Elon Musk’s xAI, which owns the social media platform X and the generative AI chatbot Grok, sued Colorado in federal court Thursday, alleging that a state consumer-protection law passed in 2024, Senate Bill 24-205, violates the company’s constitutional rights. SB-205 is scheduled to take effect in June.
“Despite being billed as a consumer-protection measure, (the law) lacks any statement of purpose or legislative findings evidencing the ‘algorithmic discrimination’ that the bill prohibits,” argues xAI’s lawsuit, filed in the U.S. District Court of Colorado. “It nevertheless imposes onerous, nationwide requirements that impermissibly burden xAI’s constitutional rights.”
Touted by Democrats in the Colorado General Assembly as a first-in-the-nation comprehensive AI law, SB-205 sets anti-discrimination guardrails for businesses that use the technology in decisions on consequential matters such as loans, employment, insurance policies and school admissions.

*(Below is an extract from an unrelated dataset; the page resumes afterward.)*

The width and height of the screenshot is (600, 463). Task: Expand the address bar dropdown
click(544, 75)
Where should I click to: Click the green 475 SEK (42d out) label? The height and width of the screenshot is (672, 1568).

Governor Jared Polis signed the bill into law in May 2024, but issued a signing statement at the time expressing “reservations” about the law’s potential “to tamper innovation and deter competition in an open market.”
The xAI lawsuit approvingly quotes those comments by Polis, and similar concerns expressed by five other top Colorado Democrats — U.S. Senator Michael Bennet, Attorney General Phil Weiser, U.S. Representatives Joe Neguse and Brittany Pettersen, and Denver Mayor Mike Johnston — who successfully pressured the Legislature last year to delay the law’s effective date. A working group convened by Polis announced a policy framework last month for potential revisions to the law, but formal legislation has yet to be introduced at the Capitol.
Musk, the world’s richest person and a close ally of President Donald Trump, purchased X, formerly Twitter, in 2022, and routinely uses the platform to endorse white nationalist rhetoric, the great replacement theory and other far-right conspiracist claims. He describes Grok, the platform’s integrated AI chatbot, as the answer to “woke” alternatives like OpenAI’s ChatGPT.
In July 2025, shortly after an update publicized as instructing Grok to “not shy away from making claims which are politically incorrect,” the platform generated a barrage of antisemitic replies to users praising Adolf Hitler and highlighting surnames of Ashkenazi Jewish origin. The chatbot was soon temporarily taken offline. Musk has repeatedly, publicly intervened to adjust the Grok model to satisfy users who want the content it generates to be more right-wing, the New York Times reported last year.
xAI’s lawsuit argues that SB-205 would “substitute Colorado’s political preferences for the national economic and security imperative of American AI dominance.” It seeks an injunction blocking SB-205 before it takes effect on June 30.